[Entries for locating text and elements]
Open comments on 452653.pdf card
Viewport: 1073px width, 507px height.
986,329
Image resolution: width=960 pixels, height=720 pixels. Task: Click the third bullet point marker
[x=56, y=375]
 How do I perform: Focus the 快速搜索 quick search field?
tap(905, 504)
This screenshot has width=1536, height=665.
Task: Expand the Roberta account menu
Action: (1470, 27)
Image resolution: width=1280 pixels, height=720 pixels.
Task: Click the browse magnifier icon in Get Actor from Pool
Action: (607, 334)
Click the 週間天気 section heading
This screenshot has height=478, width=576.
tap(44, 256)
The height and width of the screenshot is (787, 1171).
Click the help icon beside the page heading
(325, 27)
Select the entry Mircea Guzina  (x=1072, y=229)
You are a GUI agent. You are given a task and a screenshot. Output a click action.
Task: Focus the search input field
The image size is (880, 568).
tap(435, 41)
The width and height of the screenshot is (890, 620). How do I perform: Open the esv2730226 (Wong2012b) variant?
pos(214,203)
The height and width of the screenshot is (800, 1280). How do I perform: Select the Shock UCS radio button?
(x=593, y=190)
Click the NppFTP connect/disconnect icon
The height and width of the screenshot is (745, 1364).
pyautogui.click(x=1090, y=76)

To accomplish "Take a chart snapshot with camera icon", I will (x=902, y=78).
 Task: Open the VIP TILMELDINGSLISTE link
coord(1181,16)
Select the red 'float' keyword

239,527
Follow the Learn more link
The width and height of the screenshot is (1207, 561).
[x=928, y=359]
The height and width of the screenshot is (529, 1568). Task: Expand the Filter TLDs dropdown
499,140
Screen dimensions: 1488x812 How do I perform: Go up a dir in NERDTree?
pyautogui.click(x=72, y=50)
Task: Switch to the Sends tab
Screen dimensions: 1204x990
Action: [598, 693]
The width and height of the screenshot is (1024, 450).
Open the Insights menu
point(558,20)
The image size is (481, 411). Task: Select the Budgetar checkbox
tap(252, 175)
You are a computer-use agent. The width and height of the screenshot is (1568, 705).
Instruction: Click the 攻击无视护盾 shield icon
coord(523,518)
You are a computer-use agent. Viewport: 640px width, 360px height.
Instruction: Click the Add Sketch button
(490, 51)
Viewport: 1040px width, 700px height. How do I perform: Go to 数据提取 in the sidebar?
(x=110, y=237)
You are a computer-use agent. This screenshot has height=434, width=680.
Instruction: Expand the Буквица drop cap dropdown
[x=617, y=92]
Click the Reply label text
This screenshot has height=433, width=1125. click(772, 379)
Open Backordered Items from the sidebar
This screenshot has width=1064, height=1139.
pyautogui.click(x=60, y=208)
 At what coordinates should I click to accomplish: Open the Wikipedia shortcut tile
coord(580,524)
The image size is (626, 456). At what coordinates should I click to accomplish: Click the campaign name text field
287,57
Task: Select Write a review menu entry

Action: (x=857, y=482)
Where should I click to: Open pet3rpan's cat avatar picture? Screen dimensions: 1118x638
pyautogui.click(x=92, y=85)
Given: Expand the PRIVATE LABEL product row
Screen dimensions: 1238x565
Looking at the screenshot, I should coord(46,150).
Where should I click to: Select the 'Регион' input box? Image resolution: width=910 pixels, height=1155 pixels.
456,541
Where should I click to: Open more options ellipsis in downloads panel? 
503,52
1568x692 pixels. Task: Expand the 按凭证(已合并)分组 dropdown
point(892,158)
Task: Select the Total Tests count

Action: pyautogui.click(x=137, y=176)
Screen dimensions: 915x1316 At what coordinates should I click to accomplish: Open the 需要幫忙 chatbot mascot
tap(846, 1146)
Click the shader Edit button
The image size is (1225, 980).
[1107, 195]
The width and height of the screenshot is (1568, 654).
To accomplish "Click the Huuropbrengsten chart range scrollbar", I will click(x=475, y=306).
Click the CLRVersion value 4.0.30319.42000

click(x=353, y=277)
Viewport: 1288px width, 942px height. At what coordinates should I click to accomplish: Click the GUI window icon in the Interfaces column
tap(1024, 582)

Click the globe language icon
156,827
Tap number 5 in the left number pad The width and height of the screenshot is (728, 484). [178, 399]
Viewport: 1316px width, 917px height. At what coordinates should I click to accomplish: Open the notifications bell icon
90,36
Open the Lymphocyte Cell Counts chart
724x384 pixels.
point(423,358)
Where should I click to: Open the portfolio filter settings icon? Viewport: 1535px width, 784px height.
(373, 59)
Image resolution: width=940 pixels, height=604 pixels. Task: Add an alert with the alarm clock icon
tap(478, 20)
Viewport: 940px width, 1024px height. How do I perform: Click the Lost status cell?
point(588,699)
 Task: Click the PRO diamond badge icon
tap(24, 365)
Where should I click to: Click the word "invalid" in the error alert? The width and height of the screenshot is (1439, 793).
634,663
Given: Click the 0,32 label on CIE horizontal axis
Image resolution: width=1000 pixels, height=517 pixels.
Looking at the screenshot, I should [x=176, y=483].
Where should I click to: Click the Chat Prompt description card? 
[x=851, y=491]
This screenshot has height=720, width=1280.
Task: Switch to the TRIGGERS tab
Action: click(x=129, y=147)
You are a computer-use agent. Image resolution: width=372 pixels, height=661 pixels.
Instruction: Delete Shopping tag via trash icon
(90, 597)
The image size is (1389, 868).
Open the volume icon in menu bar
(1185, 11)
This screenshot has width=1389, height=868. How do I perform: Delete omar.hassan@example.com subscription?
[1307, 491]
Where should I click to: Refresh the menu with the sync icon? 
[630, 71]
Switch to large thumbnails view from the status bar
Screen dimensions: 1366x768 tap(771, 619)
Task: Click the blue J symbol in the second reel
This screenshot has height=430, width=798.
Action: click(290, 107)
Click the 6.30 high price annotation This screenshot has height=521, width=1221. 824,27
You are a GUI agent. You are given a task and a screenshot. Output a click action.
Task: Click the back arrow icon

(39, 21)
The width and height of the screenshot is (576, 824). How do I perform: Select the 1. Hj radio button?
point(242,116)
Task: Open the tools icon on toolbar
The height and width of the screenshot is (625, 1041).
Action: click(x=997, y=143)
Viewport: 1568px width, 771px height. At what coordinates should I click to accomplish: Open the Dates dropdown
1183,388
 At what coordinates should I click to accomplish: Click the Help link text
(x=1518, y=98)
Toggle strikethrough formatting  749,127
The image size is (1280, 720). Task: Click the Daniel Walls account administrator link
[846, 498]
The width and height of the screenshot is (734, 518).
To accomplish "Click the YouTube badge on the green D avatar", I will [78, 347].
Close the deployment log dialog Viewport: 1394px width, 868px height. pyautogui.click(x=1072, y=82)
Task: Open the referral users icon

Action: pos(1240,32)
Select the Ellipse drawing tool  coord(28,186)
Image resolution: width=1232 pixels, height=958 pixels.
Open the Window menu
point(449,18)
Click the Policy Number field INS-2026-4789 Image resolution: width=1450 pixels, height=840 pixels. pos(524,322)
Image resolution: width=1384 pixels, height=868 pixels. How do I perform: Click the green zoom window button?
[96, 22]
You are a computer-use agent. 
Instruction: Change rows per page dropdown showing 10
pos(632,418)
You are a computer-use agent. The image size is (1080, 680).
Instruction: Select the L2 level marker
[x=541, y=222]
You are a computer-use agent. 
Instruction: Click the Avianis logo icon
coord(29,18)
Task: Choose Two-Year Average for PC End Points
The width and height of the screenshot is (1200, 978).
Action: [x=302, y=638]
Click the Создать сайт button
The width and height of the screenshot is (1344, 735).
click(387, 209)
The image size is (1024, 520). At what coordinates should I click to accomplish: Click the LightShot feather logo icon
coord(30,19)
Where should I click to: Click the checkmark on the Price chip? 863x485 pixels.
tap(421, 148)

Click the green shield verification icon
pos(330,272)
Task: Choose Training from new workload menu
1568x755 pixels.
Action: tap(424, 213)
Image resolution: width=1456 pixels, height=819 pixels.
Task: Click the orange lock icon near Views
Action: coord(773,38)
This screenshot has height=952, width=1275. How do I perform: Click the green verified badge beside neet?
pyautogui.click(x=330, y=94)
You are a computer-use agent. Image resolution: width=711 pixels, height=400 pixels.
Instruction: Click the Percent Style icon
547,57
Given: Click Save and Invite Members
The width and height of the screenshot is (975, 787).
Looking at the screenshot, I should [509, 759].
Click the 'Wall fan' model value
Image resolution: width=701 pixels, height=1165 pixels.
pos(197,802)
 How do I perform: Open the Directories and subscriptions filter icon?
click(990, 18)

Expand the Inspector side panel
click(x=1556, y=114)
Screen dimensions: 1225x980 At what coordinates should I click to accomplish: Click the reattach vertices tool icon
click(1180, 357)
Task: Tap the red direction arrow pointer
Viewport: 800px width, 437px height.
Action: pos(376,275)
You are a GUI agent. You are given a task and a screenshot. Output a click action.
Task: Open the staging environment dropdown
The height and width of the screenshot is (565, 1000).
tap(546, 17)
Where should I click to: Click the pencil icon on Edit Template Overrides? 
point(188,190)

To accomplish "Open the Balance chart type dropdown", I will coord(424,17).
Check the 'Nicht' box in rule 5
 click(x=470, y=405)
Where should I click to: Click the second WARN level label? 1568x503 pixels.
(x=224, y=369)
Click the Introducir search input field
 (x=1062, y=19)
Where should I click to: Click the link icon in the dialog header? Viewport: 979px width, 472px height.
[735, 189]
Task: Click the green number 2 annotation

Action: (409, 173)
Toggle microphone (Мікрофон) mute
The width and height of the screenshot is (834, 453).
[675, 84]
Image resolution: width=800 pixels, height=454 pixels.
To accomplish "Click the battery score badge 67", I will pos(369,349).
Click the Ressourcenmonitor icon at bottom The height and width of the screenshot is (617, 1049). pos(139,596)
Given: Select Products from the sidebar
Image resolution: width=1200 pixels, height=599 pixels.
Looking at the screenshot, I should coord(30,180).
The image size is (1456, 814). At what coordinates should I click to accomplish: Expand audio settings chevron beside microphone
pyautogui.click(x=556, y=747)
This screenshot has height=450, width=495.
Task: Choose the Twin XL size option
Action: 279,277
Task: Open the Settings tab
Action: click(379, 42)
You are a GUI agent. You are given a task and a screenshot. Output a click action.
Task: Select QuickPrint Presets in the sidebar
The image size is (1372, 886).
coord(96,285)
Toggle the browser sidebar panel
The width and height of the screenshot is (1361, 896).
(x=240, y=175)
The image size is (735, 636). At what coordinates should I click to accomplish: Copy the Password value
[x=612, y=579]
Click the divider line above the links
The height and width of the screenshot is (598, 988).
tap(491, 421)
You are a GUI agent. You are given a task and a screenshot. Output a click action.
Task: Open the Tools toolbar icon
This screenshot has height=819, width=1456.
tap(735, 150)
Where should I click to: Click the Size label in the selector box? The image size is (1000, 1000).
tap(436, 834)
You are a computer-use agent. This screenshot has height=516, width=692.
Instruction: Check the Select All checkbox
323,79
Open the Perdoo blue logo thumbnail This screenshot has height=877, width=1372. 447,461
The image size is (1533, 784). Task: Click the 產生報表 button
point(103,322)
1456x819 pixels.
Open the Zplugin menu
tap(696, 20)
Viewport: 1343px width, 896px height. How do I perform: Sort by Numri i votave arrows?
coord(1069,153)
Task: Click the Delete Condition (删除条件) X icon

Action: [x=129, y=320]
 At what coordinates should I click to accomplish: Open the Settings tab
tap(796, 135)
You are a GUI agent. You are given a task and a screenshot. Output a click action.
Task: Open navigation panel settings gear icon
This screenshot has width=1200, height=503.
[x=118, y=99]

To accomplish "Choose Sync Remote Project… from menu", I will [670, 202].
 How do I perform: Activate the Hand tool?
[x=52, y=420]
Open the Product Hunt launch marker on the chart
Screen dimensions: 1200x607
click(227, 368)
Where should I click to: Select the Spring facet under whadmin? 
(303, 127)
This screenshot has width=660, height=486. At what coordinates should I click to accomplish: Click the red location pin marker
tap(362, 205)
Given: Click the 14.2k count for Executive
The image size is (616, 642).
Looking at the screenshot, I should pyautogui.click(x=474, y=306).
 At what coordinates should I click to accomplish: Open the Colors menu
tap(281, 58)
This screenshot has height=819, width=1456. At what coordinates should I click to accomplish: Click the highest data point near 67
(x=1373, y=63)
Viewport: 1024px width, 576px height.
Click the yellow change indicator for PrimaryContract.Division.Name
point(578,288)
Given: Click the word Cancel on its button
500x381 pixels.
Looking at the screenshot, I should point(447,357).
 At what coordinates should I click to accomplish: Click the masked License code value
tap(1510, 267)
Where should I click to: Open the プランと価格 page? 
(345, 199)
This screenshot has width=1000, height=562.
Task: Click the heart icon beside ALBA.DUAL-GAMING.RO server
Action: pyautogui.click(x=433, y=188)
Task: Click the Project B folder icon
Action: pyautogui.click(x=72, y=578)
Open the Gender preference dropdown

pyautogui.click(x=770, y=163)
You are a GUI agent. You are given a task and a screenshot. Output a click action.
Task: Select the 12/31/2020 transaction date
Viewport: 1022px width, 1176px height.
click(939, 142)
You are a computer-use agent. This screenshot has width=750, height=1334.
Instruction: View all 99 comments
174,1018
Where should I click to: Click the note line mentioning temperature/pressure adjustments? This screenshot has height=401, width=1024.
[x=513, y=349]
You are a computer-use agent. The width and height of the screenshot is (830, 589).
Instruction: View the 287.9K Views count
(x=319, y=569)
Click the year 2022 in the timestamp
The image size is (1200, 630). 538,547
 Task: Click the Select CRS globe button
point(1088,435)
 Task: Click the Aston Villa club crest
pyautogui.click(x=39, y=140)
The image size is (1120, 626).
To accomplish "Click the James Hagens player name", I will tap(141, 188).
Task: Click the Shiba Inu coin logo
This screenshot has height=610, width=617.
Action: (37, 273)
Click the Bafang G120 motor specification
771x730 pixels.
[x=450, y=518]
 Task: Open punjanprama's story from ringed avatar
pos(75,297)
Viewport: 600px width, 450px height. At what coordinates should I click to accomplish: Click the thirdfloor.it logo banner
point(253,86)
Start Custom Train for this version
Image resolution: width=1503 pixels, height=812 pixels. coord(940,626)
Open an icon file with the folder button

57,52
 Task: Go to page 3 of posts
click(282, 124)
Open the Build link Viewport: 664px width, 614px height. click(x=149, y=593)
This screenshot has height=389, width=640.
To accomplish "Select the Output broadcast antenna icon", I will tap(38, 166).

_What to produce_:
Could you reproduce, word for word, the stretch of entries above from the very beginning through the line containing "[x=56, y=375]", including both ends?

_Written reply_:
Open comments on 452653.pdf card
Viewport: 1073px width, 507px height.
986,329
Image resolution: width=960 pixels, height=720 pixels. Task: Click the third bullet point marker
[x=56, y=375]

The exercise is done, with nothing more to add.